Le lendemain, il retourna au deuxième bureau de poste, rue Hippolyte-Lebas, là où l’agent lui avait expliqué les démarches à effectuer. L’homme, un petit Asiatique à queue-de-cheval, fit la grimace :

— Vous n’avez pas suivi la procédure. Il faut que le facteur…

Marc ne lui laissa pas achever sa phrase : il fit passer sous la vitre le passeport et la carte d’étudiante d’Élisabeth.

— Elle habite à la Cité Universitaire. Un vrai labyrinthe.

— Qu’est-ce qu’elle a au juste ? demanda l’agent d’un ton plus conciliant.

— La hanche. Elle s’est brisé la hanche. En jouant au volley-Ball.

Le postier hocha la tête, sans conviction, observant les documents. Derrière Marc, la file d’attente s’allongeait. L’Asiatique leva un œil :

— Je ne comprends pas un truc dans votre histoire. Vous voulez recevoir le courrier de cette fille, d’accord. Mais pourquoi pas chez vous ?
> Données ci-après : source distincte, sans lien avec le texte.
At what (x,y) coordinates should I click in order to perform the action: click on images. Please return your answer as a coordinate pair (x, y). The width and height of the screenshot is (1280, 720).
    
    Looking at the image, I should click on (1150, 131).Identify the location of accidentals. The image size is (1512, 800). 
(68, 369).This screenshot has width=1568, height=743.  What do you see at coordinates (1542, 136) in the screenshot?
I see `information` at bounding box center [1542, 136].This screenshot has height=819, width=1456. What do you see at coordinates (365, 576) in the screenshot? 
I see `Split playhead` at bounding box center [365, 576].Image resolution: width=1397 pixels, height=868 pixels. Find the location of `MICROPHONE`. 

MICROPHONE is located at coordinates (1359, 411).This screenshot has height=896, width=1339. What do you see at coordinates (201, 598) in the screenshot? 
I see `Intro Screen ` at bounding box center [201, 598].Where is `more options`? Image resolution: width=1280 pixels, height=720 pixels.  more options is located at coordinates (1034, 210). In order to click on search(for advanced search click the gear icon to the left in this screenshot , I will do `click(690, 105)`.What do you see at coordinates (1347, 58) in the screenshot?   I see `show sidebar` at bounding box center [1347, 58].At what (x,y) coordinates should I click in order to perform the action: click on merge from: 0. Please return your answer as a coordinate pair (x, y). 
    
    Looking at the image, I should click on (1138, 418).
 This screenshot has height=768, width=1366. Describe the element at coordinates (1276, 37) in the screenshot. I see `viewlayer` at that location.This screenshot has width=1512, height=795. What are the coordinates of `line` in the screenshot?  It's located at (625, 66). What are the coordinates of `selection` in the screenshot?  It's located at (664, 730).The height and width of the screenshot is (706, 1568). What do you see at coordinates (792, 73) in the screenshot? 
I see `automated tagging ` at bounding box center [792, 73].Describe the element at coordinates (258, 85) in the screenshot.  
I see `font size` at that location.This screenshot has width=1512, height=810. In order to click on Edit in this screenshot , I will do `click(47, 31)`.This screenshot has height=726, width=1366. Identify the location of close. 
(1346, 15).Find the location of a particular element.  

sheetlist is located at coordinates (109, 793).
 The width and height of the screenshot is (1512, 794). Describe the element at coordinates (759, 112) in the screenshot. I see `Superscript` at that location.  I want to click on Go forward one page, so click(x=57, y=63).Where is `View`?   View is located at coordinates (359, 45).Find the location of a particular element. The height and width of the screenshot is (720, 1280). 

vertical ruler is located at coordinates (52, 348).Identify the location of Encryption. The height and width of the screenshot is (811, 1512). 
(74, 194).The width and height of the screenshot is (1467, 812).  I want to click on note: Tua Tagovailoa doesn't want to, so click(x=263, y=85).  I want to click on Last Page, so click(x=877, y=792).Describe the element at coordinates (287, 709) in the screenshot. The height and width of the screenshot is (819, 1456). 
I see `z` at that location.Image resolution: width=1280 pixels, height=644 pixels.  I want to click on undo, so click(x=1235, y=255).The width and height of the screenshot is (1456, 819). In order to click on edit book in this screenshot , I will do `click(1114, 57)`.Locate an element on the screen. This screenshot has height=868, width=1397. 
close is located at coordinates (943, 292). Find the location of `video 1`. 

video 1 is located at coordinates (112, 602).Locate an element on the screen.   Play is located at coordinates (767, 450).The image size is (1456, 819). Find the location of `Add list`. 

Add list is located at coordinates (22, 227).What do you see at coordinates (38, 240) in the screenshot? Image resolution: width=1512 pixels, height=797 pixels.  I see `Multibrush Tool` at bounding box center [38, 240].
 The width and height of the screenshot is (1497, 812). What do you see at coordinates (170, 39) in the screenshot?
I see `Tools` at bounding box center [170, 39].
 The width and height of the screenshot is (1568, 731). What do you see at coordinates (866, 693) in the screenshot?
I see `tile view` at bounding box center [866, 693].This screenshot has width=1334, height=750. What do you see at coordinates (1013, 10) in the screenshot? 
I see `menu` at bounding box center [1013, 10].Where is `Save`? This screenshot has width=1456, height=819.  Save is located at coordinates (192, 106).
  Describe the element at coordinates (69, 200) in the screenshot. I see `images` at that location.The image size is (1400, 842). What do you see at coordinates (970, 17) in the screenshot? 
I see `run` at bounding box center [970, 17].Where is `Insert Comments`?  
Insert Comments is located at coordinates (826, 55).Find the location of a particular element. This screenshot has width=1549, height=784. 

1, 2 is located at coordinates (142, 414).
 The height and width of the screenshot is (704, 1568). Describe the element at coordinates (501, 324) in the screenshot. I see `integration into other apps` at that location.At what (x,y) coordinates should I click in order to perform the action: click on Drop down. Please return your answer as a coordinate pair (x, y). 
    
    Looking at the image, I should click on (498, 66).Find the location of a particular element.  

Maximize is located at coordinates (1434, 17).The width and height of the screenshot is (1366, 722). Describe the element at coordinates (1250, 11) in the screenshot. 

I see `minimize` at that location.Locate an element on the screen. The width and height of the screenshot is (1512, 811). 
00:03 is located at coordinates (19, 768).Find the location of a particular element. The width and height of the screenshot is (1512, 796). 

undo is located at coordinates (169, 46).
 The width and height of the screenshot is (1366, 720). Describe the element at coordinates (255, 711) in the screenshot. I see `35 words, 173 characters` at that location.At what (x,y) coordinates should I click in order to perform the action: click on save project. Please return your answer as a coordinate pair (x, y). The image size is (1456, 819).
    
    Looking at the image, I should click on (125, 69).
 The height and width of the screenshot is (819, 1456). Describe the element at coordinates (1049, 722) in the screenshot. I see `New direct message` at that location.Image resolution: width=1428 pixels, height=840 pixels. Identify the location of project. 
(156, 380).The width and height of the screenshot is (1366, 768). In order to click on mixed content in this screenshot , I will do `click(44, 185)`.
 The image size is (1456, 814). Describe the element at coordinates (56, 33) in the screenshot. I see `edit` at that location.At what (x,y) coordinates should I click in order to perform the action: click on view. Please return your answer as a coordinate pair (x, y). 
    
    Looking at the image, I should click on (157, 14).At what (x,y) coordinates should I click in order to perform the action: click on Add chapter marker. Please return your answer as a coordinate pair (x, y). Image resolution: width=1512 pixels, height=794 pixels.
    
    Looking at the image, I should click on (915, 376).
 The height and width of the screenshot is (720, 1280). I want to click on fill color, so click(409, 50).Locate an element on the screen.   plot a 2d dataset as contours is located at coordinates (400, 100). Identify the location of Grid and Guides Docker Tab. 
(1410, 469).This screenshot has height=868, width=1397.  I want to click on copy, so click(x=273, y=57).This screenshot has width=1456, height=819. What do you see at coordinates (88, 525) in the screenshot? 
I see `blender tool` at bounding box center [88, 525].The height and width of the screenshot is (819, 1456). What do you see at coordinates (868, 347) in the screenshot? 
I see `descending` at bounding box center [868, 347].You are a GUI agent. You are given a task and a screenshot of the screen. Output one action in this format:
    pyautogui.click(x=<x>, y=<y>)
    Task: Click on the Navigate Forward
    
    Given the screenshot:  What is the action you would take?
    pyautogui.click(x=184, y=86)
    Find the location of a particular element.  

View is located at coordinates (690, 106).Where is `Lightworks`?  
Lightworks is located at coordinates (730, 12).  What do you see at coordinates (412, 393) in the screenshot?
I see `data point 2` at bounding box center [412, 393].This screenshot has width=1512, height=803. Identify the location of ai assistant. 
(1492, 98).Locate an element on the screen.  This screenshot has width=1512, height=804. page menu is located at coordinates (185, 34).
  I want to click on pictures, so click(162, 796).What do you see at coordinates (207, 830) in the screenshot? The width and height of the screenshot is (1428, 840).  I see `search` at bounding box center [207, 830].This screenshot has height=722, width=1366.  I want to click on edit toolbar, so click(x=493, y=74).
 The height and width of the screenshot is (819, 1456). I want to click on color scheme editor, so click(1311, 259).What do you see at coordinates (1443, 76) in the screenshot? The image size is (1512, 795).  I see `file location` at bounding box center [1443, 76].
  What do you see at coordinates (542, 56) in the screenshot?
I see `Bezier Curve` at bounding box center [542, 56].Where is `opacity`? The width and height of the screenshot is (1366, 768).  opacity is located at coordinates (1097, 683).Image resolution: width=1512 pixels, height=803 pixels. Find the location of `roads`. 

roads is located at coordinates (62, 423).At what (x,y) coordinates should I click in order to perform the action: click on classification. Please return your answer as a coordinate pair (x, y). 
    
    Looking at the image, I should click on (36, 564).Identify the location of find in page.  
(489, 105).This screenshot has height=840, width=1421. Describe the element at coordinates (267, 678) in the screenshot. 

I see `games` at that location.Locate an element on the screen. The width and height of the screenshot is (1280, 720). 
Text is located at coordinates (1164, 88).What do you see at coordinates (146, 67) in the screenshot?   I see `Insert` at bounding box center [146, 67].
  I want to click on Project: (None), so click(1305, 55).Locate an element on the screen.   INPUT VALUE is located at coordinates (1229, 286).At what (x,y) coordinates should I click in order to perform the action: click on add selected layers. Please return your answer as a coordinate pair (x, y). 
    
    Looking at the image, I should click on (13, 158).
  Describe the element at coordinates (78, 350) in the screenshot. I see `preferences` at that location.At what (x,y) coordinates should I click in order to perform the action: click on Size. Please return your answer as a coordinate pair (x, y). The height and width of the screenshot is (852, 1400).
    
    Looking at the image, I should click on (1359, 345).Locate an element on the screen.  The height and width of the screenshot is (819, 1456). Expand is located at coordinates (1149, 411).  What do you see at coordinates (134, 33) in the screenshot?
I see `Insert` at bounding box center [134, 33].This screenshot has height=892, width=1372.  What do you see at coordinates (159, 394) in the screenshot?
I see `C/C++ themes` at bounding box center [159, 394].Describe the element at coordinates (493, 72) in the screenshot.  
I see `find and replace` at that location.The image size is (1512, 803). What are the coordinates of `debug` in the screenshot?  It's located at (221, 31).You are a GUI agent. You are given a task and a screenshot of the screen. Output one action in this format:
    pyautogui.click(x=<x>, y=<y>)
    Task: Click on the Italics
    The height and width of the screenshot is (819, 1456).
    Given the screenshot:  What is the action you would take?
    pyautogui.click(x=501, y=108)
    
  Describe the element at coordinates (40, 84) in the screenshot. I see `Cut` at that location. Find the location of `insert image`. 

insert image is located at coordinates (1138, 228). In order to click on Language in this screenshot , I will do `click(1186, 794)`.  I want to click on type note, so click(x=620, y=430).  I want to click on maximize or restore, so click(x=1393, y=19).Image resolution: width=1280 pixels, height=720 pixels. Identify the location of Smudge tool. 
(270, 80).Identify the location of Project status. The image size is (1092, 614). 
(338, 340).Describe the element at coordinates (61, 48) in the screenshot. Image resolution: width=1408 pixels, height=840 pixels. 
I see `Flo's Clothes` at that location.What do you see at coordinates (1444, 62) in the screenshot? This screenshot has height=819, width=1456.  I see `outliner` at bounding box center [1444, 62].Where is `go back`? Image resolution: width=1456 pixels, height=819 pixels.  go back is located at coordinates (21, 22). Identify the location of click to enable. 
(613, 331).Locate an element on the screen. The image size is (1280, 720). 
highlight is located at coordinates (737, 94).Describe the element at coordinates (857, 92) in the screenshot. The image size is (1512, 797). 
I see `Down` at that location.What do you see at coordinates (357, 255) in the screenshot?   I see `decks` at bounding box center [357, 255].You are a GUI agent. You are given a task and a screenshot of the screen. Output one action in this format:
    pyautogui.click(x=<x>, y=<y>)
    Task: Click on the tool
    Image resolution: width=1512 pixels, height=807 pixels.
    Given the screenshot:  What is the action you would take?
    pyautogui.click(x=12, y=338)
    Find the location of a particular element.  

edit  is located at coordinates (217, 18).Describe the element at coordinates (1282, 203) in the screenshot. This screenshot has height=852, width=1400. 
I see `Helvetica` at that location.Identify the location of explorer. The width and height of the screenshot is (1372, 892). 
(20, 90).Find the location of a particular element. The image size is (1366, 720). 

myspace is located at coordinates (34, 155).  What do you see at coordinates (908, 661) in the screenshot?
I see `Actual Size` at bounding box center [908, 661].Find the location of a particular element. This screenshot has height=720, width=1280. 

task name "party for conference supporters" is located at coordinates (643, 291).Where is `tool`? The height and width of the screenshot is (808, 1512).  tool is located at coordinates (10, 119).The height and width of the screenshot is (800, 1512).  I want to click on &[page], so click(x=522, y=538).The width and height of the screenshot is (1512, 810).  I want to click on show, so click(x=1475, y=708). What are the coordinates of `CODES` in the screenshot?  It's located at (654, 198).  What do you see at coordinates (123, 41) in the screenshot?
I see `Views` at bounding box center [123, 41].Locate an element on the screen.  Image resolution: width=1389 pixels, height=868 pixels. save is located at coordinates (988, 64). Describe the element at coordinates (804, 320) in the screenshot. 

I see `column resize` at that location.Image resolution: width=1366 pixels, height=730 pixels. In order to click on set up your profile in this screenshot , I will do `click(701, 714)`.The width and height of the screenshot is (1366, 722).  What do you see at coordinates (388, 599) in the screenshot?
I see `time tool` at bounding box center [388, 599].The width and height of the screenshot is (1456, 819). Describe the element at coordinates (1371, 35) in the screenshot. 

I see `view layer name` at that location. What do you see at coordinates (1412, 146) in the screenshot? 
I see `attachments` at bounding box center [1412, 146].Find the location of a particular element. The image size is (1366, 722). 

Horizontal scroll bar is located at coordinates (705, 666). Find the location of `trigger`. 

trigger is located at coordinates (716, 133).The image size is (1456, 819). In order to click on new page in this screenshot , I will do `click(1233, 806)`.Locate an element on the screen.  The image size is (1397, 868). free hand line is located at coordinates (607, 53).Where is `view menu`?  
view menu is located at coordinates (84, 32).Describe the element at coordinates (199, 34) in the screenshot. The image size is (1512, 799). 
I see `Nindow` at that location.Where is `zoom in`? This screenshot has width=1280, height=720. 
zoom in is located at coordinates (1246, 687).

Marc avait prévu l’objection. Il s’approcha de la vitre et plaça, ostensiblement, sa main gauche devant son interlocuteur. Il avait glissé une alliance à son annulaire. Un truc qu’il utilisait déjà à son époque « Raflette » — pour inspirer confiance.

— Chez moi, c’est compliqué.

— Compliqué ?

Marc frappa trois coups à la vitre avec son alliance. Le préposé baissa les yeux et parut comprendre.

— Alors, c’est d’accord ?

L’agent acheva de remplir les cases des formulaires réservées à l’administration :

— C’est dix-neuf euros.

Marc paya, sentant la sueur s’écouler dans son dos. L’Asiatique lui rendit plusieurs récépissés et conclut :

— Quand vous viendrez chercher son courrier, amenez toujours ses documents d’identité. Pas de passeport, pas de lettre. C’est clair ? Et passez par moi : je suis le responsable de la poste restante.

Il lui fit finalement un clin d’œil, en signe de complicité. Sur le trottoir, Marc aurait dû se réjouir, mais un fond d’angoisse le tourmentait. Confusément, il appréhendait la suite des événements.

À partir du 1er mars, il retourna à la Poste chaque matin.

C’était absurde : une lettre de Paris mettait au moins dix jours pour atteindre la Malaisie. Ensuite, l’administration pénitentiaire devait stocker les plis avant de les donner aux prisonniers. Plus tard encore, au cas où Jacques Reverdi déciderait de lui répondre, il faudrait encore compter entre dix et quinze jours avant que le courrier ne lui parvienne. Soit plus de trois semaines, dans la version la plus optimiste. Or, il avait envoyé sa lettre le 20 février.